The question of images in the early post-Mosaic period is a difficult one. Did Moses tolerate images of Jahweh? On the one hand, it seems certain that the Decalogue in some form or other comes from Moses; the conquest of Canaan is inexplicable unless Israel had some primary laws of moral conduct (Ottley, BL p. 172 f.). But, on the other hand, the Second Commandment need not have formed part of the original Decalogue; and there is a very general opinion that the making of images of Jahweh was thought unobjectionable up to the 8th cent. b.c., though Kautzsch believes that images of wood and stone were preferred to metal ones because of the Canaanitish associations of the latter ( Exodus 34:17 , but see Judges 17:3 ); he thinks also that the fact of the Ark being the shrine of Jahweh and representing His presence points to its having contained an image of Jahweh (but see § 3 above), and that the ephod was originally an image of Jahweh ( Judges 8:26 f.), though the word was afterwards used for a gold or silver casing of an image, and so in later times for a sort of waistcoat. In our uncertainty as to the date of the various sources of the Hexateuch it is impossible to come to a definite conclusion about this matter; and Moses, like the later prophets, may have preached a high doctrine which popular opinion did not endorse. To this view Barnes (Hastings’ DB [Note: Dictionary of the Bible.] , art. ‘Israel,’ ii. 509) seems to incline. At least the fact remains that images of Jahweh were actually used for many generations after Moses.

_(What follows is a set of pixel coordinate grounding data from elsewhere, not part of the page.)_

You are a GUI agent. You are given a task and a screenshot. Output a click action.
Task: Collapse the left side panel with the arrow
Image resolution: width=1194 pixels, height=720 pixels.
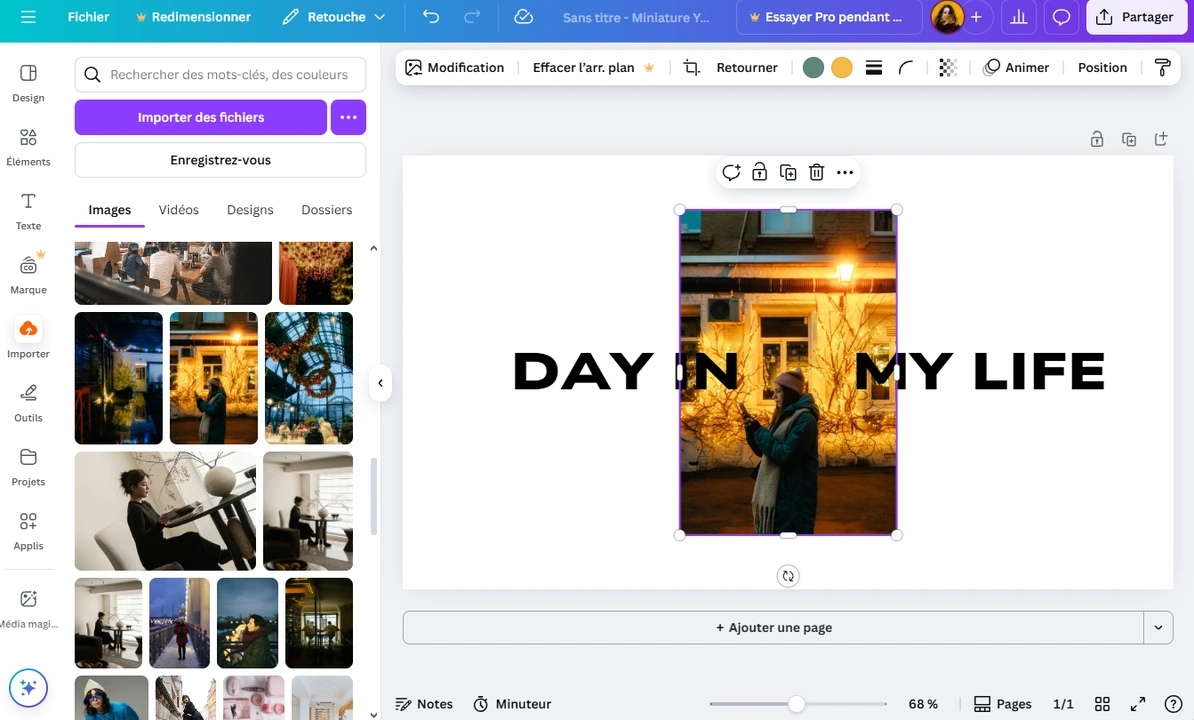pyautogui.click(x=380, y=382)
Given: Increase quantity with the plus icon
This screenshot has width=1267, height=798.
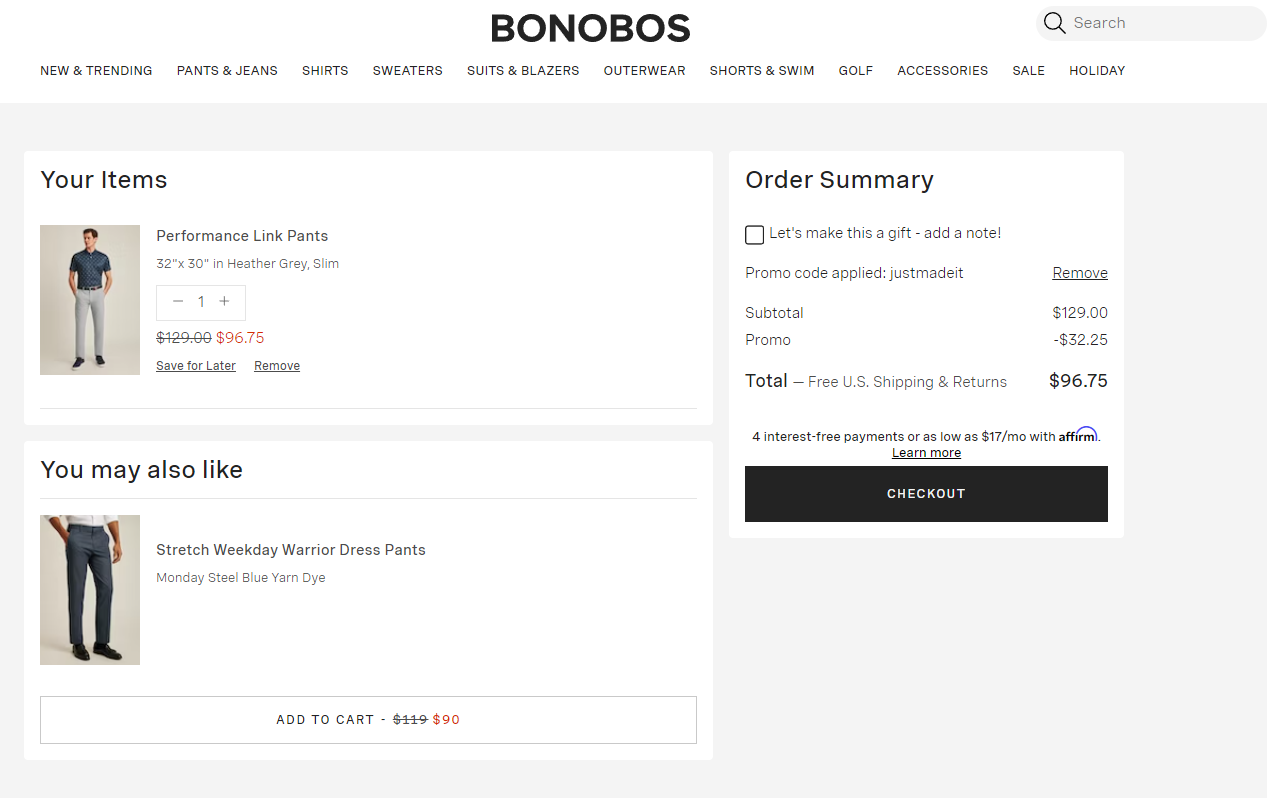Looking at the screenshot, I should pyautogui.click(x=224, y=302).
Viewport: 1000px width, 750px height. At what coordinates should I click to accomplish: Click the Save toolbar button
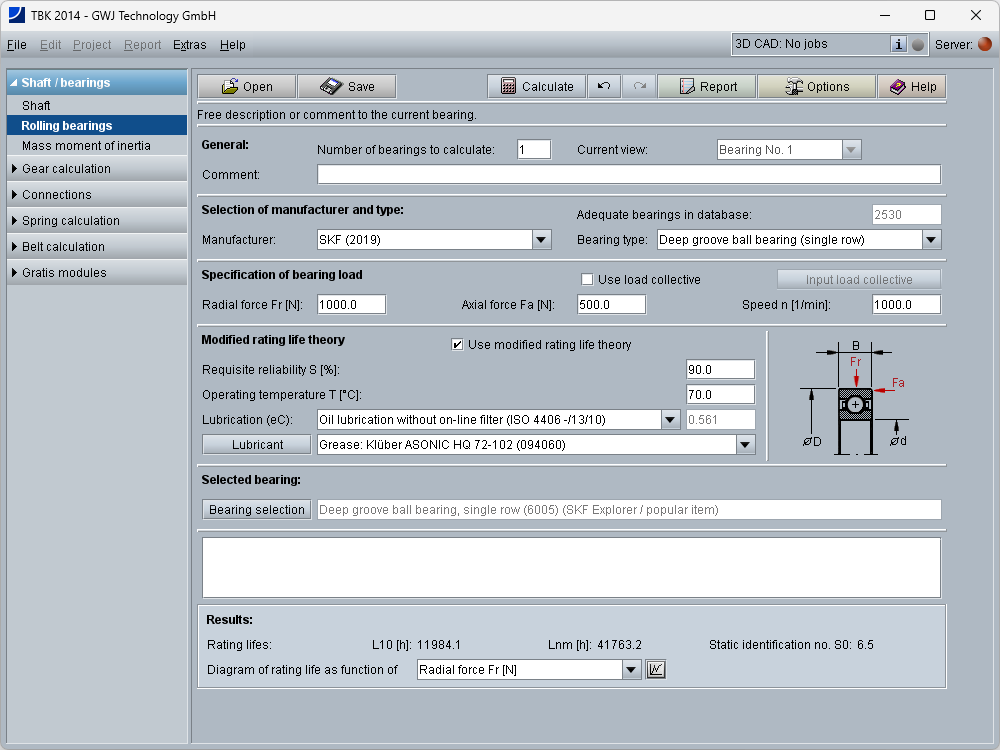(347, 87)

5. The conceptions of the Prophetic age . This age is marked by a growth, perhaps a very gradual growth, towards a true monotheism. More spiritual conceptions of God are taught; images of Jahweh are denounced; God is unrestricted in space and time ( e.g. 1 Kings 8:27 ), and is enthroned in heaven. He is holy ( Isaiah 6:3 ) separate from sinners (cf. Hebrews 7:26 ), for this seems to be the sense of the Hebrew word; the idea is as old as 1 Samuel 6:20 . He is the ‘Holy One of Israel’ ( Isaiah 1:4 and often). He is Almighty, present everywhere ( Jeremiah 23:24 ), and full of love. The prophets, though they taught more spiritual ideas about God, still used anthropomorphisms: thus, Isaiah saw Jahweh on His throne ( Isaiah 6:1 ), though this was only in a vision. The growth of true monotheistic ideas may be traced in such passages as Deuteronomy 4:35; Deuteronomy 4:39; Deuteronomy 6:4; Deuteronomy 10:14 , 1 Kings 8:60 , Isaiah 37:16 , Joel 2:27; it culminates in Deutero-Isaiah ( Isaiah 43:10 ‘Before me there was no God formed, neither shall there be after me’; Isaiah 44:6 ‘I am the first and I am the last, and beside me there is no God’; so Isaiah 45:5 ). The same idea is expressed by the teaching that Jahweh rules not only His people but all nations, as in the numerous passages in Deutero-Isaiah about the Gentiles, in Jeremiah 10:7 , often in Ezekiel ( e.g. Jeremiah 35:4; Jeremiah 35:9; Jeremiah 35:15 of Edom), Malachi 1:5; Malachi 1:11; Malachi 1:14 , and elsewhere. The earlier prophets had recognized Jahweh as Creator (though Kautzsch thinks that several passages like Amos 4:13 are later glosses); but Deutero-Isaiah emphasizes this attribute more than any of his brethren ( Isaiah 40:12; Isaiah 40:22; Isaiah 40:28; Isaiah 41:4; Isaiah 42:5; Isaiah 44:24; Isaiah 45:12; Isaiah 45:18; Isaiah 48:13 ).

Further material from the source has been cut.